TASK DESCRIPTION: Can you transcribe, line for line, the part of the listing below that opens with the line containing "Open the Build menu" and continues through the end of the listing?

RECORDS FOR THE EXERCISE:
= = = =

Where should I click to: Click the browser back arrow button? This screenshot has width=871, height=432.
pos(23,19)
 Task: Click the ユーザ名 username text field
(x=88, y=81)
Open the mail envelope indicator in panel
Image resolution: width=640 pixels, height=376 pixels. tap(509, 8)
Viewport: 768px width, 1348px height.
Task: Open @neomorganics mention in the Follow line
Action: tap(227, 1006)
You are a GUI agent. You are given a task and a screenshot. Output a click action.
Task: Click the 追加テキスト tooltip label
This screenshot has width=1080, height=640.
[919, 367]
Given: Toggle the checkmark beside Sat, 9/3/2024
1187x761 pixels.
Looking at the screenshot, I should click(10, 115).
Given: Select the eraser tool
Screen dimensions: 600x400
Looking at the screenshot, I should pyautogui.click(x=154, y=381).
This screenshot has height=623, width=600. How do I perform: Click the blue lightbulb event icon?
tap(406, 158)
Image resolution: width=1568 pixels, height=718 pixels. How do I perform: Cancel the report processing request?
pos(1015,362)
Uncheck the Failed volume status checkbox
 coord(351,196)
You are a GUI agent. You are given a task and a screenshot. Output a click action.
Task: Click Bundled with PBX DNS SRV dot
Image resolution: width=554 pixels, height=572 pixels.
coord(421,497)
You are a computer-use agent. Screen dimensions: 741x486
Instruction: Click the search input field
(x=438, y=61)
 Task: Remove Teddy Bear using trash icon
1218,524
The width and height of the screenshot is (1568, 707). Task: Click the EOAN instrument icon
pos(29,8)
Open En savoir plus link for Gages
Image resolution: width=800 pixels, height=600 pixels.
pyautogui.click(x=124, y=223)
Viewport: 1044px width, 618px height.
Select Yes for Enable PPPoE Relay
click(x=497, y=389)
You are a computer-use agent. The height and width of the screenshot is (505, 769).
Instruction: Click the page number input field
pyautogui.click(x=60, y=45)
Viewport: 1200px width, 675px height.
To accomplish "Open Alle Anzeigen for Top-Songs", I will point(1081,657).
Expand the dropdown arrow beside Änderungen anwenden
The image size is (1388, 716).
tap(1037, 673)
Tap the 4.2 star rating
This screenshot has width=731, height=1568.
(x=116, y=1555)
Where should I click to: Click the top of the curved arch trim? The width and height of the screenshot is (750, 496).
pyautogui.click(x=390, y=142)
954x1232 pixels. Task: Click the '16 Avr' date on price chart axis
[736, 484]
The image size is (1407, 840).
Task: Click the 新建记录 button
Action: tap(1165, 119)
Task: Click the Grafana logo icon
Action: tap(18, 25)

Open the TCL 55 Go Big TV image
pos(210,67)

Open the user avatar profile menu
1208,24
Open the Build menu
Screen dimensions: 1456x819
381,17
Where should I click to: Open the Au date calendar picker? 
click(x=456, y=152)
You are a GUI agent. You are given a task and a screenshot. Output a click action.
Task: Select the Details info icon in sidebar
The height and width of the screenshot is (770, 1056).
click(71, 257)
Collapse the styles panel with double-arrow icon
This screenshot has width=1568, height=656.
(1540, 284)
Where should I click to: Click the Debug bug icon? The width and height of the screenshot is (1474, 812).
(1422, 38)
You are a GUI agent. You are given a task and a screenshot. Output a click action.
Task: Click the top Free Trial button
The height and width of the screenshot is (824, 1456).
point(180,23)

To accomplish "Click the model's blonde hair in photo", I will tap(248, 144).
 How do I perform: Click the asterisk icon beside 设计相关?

= = = =

ANSWER FOR THIS EXERCISE:
Open the Build menu
Screen dimensions: 1456x819
381,17
Where should I click to: Open the Au date calendar picker? 
click(x=456, y=152)
You are a GUI agent. You are given a task and a screenshot. Output a click action.
Task: Select the Details info icon in sidebar
The height and width of the screenshot is (770, 1056).
click(71, 257)
Collapse the styles panel with double-arrow icon
This screenshot has width=1568, height=656.
(1540, 284)
Where should I click to: Click the Debug bug icon? The width and height of the screenshot is (1474, 812).
(1422, 38)
You are a GUI agent. You are given a task and a screenshot. Output a click action.
Task: Click the top Free Trial button
The height and width of the screenshot is (824, 1456).
point(180,23)

To accomplish "Click the model's blonde hair in photo", I will tap(248, 144).
 How do I perform: Click the asterisk icon beside 设计相关?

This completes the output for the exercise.